Comparative assessment of multiple COVID-19 serological technologies supports continued evaluation of point-of-care lateral flow assays in hospital and community healthcare settings (preprint)

There is a clear requirement for an accurate SARS-CoV-2 antibody test, both as a complement to existing diagnostic capabilities and for determining community seroprevalence. We therefore evaluated the performance of a variety of antibody testing technologies and their potential as diagnostic tools.

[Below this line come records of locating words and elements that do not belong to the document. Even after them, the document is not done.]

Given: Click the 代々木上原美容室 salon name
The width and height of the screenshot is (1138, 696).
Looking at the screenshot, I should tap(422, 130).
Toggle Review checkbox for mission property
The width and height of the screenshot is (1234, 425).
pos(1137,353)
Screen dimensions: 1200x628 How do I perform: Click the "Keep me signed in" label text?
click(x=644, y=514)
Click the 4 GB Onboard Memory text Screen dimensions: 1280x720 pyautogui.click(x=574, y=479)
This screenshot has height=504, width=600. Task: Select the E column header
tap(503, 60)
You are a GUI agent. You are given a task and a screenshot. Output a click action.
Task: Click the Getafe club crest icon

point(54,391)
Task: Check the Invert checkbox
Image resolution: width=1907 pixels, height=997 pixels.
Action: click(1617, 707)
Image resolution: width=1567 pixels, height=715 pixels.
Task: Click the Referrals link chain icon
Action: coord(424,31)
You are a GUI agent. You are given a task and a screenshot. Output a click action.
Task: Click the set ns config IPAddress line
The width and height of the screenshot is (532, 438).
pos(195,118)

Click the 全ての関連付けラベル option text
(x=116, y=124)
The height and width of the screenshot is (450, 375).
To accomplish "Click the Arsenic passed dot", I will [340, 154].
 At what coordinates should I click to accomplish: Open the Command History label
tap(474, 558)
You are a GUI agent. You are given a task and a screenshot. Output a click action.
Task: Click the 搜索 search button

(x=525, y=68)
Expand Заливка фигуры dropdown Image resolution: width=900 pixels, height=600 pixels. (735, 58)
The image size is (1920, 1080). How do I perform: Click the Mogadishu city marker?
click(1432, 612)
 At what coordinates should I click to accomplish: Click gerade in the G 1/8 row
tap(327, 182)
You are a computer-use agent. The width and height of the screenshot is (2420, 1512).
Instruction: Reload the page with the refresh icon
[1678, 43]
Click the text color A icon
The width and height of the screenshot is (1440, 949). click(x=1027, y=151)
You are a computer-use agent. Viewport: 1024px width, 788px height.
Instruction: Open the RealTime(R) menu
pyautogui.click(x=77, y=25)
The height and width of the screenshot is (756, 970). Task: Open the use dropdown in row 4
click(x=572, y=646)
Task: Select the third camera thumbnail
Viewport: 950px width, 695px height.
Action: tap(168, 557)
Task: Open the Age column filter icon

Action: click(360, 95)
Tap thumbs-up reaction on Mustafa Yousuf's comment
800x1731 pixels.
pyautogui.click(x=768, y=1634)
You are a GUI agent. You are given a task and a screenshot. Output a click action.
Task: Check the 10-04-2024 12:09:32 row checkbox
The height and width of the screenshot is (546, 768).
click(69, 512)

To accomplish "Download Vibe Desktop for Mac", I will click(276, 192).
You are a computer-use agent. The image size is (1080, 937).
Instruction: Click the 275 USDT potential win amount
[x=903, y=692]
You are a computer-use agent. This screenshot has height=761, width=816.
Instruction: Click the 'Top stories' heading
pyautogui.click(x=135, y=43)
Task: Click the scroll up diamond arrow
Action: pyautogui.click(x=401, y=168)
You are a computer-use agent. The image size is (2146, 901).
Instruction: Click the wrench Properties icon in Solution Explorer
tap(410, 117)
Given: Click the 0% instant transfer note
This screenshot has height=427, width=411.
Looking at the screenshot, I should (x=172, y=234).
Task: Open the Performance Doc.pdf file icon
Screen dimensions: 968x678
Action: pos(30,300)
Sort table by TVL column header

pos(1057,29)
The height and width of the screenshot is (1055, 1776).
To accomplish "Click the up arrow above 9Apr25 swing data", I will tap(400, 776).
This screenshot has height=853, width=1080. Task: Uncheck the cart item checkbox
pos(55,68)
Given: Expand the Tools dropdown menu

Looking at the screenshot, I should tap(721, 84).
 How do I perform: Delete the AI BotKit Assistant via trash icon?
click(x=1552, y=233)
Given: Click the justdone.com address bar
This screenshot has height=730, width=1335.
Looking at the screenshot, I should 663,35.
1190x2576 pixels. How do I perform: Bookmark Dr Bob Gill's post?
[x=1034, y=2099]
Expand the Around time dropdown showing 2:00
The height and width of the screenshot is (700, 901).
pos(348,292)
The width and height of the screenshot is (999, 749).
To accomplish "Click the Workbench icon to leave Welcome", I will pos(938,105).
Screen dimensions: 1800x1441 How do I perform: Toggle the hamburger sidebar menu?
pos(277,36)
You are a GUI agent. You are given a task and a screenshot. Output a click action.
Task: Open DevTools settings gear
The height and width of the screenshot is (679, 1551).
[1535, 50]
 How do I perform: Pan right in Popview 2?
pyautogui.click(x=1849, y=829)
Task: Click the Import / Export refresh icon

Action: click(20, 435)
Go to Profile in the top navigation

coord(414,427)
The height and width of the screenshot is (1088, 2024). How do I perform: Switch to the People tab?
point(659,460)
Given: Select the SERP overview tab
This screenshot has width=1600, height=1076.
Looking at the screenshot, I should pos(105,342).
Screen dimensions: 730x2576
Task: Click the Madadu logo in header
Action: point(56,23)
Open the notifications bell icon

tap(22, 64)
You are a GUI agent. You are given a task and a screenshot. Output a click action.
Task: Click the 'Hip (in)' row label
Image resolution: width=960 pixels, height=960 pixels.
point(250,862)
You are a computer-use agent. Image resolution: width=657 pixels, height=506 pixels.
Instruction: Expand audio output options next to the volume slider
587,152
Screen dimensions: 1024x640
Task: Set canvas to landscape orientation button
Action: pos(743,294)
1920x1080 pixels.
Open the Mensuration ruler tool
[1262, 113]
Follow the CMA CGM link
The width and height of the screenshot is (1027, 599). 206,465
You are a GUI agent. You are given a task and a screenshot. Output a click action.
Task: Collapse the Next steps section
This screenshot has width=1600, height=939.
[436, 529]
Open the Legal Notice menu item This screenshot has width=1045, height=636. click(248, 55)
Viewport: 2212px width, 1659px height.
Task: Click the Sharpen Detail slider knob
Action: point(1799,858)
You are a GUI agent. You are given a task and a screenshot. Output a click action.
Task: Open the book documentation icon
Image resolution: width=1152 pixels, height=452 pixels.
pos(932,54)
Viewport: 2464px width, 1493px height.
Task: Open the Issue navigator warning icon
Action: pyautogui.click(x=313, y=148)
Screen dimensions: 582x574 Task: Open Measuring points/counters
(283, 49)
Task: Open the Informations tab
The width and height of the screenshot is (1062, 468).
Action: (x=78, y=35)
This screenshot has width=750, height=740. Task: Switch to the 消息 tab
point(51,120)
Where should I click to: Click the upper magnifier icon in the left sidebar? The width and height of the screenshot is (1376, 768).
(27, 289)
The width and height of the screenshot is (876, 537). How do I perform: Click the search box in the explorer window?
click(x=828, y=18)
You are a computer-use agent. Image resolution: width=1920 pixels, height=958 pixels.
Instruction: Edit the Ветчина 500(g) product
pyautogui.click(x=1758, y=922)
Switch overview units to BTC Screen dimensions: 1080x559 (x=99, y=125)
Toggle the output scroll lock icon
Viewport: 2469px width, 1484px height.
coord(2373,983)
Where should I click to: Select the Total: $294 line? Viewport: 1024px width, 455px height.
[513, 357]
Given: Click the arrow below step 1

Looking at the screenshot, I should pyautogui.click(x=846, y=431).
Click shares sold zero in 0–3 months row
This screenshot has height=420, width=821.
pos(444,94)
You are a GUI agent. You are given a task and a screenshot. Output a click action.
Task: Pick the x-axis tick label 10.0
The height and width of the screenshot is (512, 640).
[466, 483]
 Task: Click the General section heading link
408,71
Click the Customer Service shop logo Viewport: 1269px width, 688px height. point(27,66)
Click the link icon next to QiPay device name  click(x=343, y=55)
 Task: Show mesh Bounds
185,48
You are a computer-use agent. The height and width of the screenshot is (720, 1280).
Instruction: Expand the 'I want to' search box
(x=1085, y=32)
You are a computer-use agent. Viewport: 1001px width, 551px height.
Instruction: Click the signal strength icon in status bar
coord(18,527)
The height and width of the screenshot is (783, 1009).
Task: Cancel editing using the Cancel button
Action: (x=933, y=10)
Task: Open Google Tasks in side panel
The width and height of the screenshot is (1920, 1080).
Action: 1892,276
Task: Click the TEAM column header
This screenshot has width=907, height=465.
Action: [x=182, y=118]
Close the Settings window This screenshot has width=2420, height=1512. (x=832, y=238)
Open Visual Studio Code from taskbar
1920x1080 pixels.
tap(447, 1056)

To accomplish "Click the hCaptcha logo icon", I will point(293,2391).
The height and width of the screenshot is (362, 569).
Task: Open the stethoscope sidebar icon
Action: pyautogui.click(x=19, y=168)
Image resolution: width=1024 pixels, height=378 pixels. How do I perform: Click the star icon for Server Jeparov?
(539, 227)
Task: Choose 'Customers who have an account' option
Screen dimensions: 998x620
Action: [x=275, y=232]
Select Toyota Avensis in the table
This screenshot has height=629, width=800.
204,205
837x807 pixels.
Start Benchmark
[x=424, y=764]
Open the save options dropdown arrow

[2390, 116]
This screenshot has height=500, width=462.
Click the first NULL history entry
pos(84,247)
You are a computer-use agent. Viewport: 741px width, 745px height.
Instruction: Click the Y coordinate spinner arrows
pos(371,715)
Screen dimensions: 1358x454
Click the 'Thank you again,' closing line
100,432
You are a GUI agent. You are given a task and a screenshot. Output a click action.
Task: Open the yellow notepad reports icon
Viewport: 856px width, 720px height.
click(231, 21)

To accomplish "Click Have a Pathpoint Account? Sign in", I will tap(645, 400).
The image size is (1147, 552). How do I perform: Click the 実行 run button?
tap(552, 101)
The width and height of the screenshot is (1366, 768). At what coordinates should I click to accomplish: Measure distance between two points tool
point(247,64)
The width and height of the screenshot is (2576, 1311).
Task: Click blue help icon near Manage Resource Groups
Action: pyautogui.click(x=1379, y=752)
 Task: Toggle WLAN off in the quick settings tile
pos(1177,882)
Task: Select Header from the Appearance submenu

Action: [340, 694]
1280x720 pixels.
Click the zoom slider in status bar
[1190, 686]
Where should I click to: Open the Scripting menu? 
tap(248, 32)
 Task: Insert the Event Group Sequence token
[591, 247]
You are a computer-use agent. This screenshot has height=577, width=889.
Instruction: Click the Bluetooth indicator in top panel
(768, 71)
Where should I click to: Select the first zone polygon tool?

A highly specific in-house ELISA was developed for the detection of anti-spike (S), -receptor binding domain (RBD) and -nucleocapsid (N) antibodies and used for the cross-comparison of ten commercial serological assays - a chemiluminescence-based platform, two ELISAs and seven colloidal gold lateral flow immunoassays (LFIAs) - on an identical panel of 110 SARS-CoV-2-positive samples and 50 pre-pandemic negatives. There was a wide variation in the performance of the different platforms, with specificity ranging from 82% to 100%, and overall sensitivity from 60.9% to 87.3%. However, the head-to-head comparison of multiple sero-diagnostic assays on identical sample sets revealed that performance is highly dependent on the time of sampling, with sensitivities of over 95% seen in several tests when assessing samples from more than 20 days post onset of symptoms. Furthermore, these analyses identified clear outlying samples that were negative in all tests, but were later shown to be from individuals with mildest disease presentation. Rigorous comparison of antibody testing platforms will inform the deployment of point-of-care technologies in healthcare settings and their use in the monitoring of SARS-CoV-2 infections.